▶ Work request
Repeat each entry exactly.

▶ Information shown
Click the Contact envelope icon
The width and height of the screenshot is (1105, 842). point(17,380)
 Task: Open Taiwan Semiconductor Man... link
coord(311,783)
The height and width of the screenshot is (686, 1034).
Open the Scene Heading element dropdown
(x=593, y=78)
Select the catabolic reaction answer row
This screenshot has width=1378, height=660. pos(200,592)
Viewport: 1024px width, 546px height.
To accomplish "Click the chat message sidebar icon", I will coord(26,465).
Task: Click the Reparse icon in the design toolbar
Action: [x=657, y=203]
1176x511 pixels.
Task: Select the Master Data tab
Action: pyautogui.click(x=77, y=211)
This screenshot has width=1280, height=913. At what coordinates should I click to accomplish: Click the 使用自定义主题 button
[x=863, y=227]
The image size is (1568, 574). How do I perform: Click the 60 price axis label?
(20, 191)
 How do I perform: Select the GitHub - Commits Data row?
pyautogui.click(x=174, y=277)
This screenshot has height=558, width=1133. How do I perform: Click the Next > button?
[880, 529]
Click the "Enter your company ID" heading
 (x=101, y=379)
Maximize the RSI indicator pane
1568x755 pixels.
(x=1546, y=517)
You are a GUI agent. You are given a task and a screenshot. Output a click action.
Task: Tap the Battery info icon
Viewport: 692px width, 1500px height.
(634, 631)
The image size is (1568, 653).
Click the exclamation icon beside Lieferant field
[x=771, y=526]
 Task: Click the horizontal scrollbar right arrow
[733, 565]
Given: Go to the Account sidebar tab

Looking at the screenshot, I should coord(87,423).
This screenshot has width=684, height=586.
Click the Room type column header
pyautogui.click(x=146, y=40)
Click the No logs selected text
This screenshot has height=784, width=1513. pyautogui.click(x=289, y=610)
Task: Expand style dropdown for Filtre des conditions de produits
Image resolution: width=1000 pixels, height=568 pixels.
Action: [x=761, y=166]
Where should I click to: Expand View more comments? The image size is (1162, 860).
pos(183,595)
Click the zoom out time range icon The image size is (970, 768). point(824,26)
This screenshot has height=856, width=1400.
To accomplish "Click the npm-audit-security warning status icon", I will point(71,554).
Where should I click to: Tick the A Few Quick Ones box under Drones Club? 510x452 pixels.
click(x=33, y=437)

▶ Output of the task
Click the Contact envelope icon
The width and height of the screenshot is (1105, 842). point(17,380)
 Task: Open Taiwan Semiconductor Man... link
coord(311,783)
The height and width of the screenshot is (686, 1034).
Open the Scene Heading element dropdown
(x=593, y=78)
Select the catabolic reaction answer row
This screenshot has width=1378, height=660. pos(200,592)
Viewport: 1024px width, 546px height.
To accomplish "Click the chat message sidebar icon", I will coord(26,465).
Task: Click the Reparse icon in the design toolbar
Action: [x=657, y=203]
1176x511 pixels.
Task: Select the Master Data tab
Action: pyautogui.click(x=77, y=211)
This screenshot has width=1280, height=913. At what coordinates should I click to accomplish: Click the 使用自定义主题 button
[x=863, y=227]
The image size is (1568, 574). How do I perform: Click the 60 price axis label?
(20, 191)
 How do I perform: Select the GitHub - Commits Data row?
pyautogui.click(x=174, y=277)
This screenshot has height=558, width=1133. How do I perform: Click the Next > button?
[880, 529]
Click the "Enter your company ID" heading
 (x=101, y=379)
Maximize the RSI indicator pane
1568x755 pixels.
(x=1546, y=517)
You are a GUI agent. You are given a task and a screenshot. Output a click action.
Task: Tap the Battery info icon
Viewport: 692px width, 1500px height.
(634, 631)
The image size is (1568, 653).
Click the exclamation icon beside Lieferant field
[x=771, y=526]
 Task: Click the horizontal scrollbar right arrow
[733, 565]
Given: Go to the Account sidebar tab

Looking at the screenshot, I should coord(87,423).
This screenshot has width=684, height=586.
Click the Room type column header
pyautogui.click(x=146, y=40)
Click the No logs selected text
This screenshot has height=784, width=1513. pyautogui.click(x=289, y=610)
Task: Expand style dropdown for Filtre des conditions de produits
Image resolution: width=1000 pixels, height=568 pixels.
Action: [x=761, y=166]
Where should I click to: Expand View more comments? The image size is (1162, 860).
pos(183,595)
Click the zoom out time range icon The image size is (970, 768). point(824,26)
This screenshot has height=856, width=1400.
To accomplish "Click the npm-audit-security warning status icon", I will point(71,554).
Where should I click to: Tick the A Few Quick Ones box under Drones Club? 510x452 pixels.
click(x=33, y=437)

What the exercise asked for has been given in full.